Qudsia Bano
The State Bank of Pakistan (SBP) injected substantial liquidity into the banking system on December 18, 2025, through both conventional and Shariah-compliant Open Market Operations (OMOs), according to results released by its Domestic Markets and Monetary Management Department. The operations reflect the central bank’s ongoing efforts to manage short-term liquidity conditions and ensure smooth functioning of money markets.
In the conventional OMO, the SBP conducted a reverse repo purchase injection with an eight-day tenor. Banks submitted quotes within a yield range of 10.62 percent to 10.54 percent. All eight submitted quotes were accepted, indicating strong market participation. The amount offered and accepted stood at Rs 661,000 million in face value terms, while the realized value was Rs 647,229 million. The accepted rate of return was 10.54 percent per annum, showing that market expectations remain aligned with the prevailing policy corridor.
The full acceptance of bids indicates the SBP’s intention to meet liquidity needs comprehensively amid ongoing settlement pressures and routine cash flow requirements in the banking system. The eight-day tenor remains a preferred maturity for such short-term injections, enabling the central bank to fine-tune liquidity without locking into longer-term commitments.
Alongside the conventional operation, the SBP conducted a Shariah-compliant Mudarabah-based OMO injection on the same day, also with an eight-day tenor to maintain parity between conventional and Islamic liquidity management frameworks. Quotes for the Mudarabah-based operation were offered at a fixed rate of 10.56 percent.
Two quotes were offered and accepted under the Shariah-compliant facility. The total face value amounted to Rs 322,000 million, with a realized value of Rs 320,605 million. The accepted rate of return was 10.56 percent per annum. The full acceptance reflects sustained demand for Shariah-compliant liquidity tools among Islamic banks and Islamic banking windows.
Combined, the two operations injected more than Rs 983 billion into the banking system in face value terms, underscoring the SBP’s active presence in the money market. The marginal difference between rates—slightly higher for the Mudarabah-based facility—reflects structural distinctions between the instruments while staying broadly consistent with prevailing monetary conditions.
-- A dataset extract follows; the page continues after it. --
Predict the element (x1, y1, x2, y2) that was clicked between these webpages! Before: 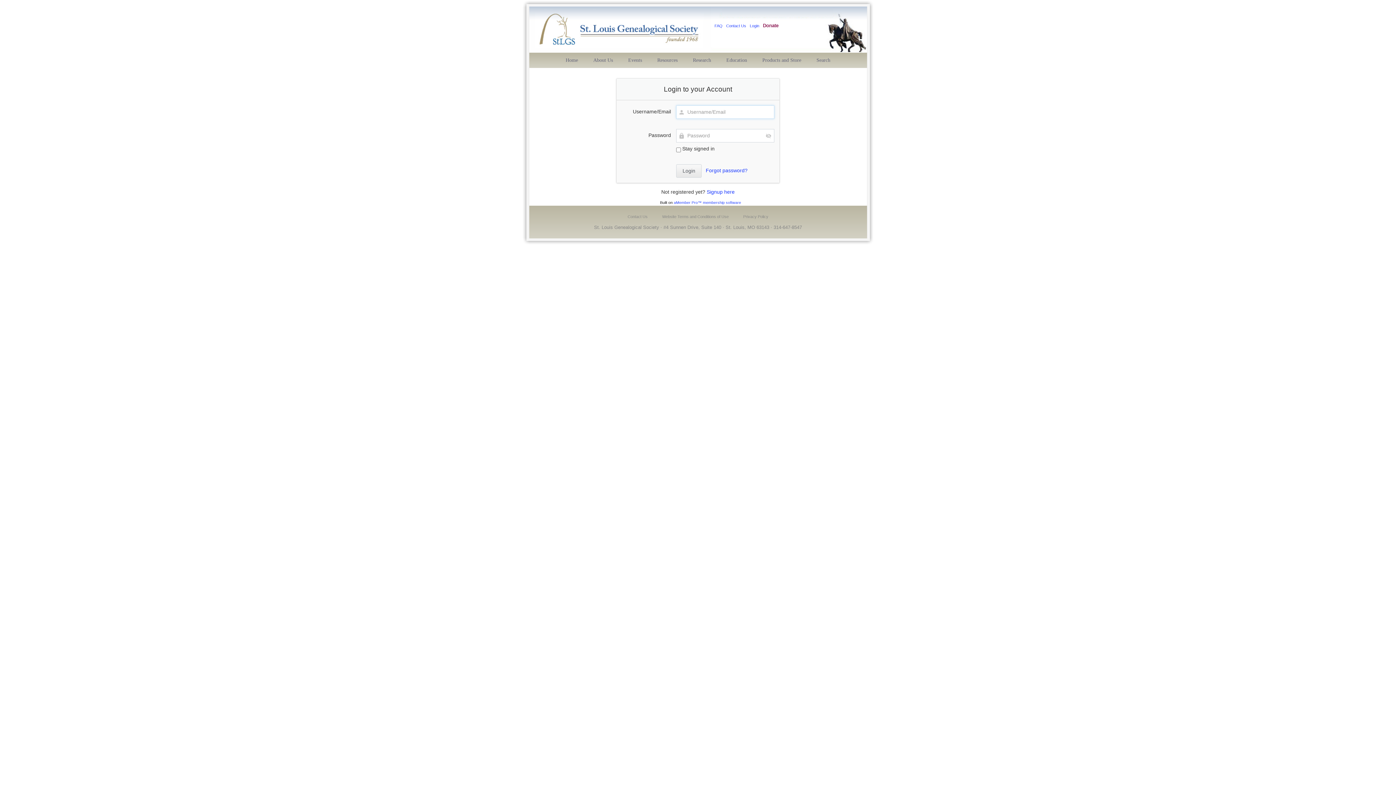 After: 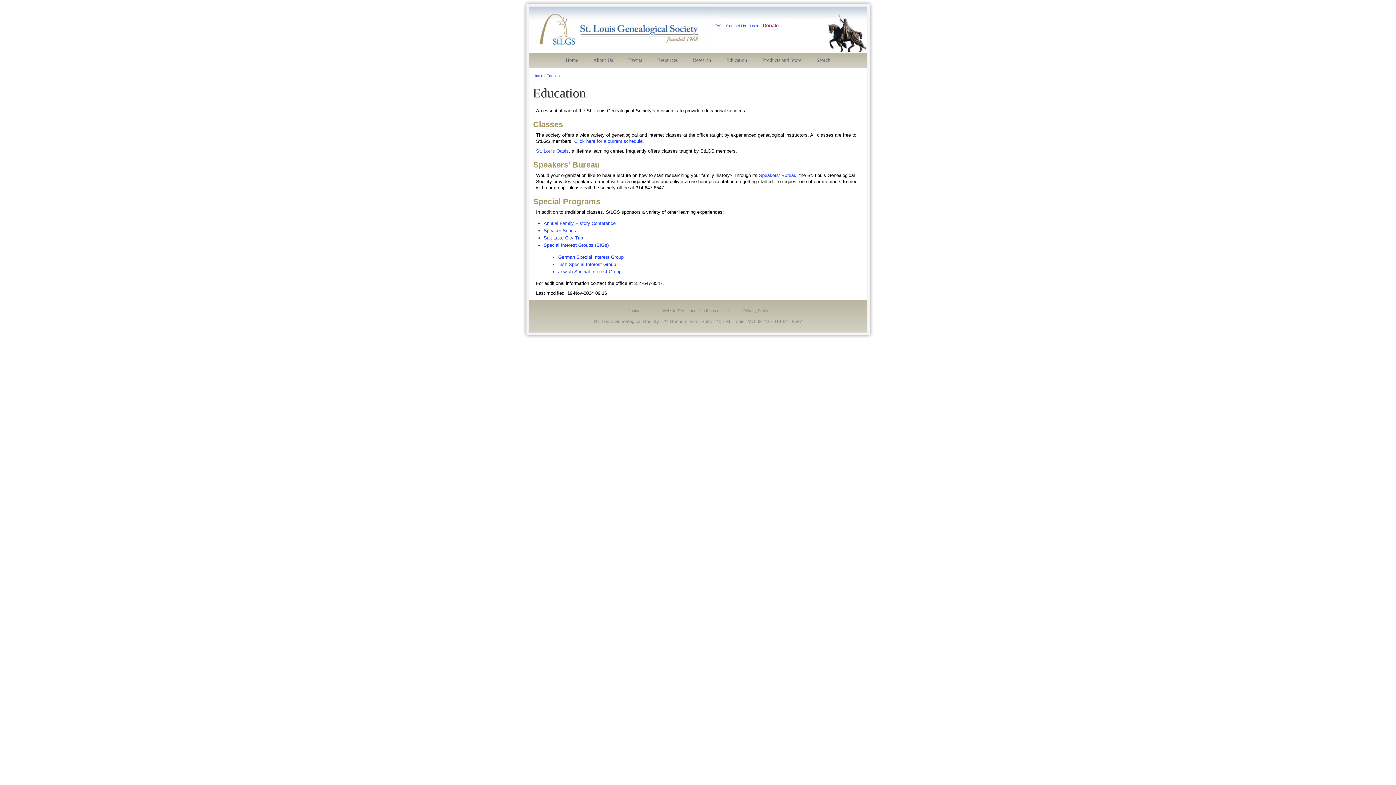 Action: label: Education bbox: (720, 52, 753, 68)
These liquidity injections occurred when banks typically experience short-term funding pressures due to government cash management, settlement cycles and credit flows. By supplying funds at competitive rates, the SBP aims to stabilize overnight market rates and keep them anchored near the policy target.
The central bank’s continued use of both conventional and Islamic OMOs highlights its dual-track approach to liquidity management, ensuring that institutions across the banking system have access to appropriate funding mechanisms.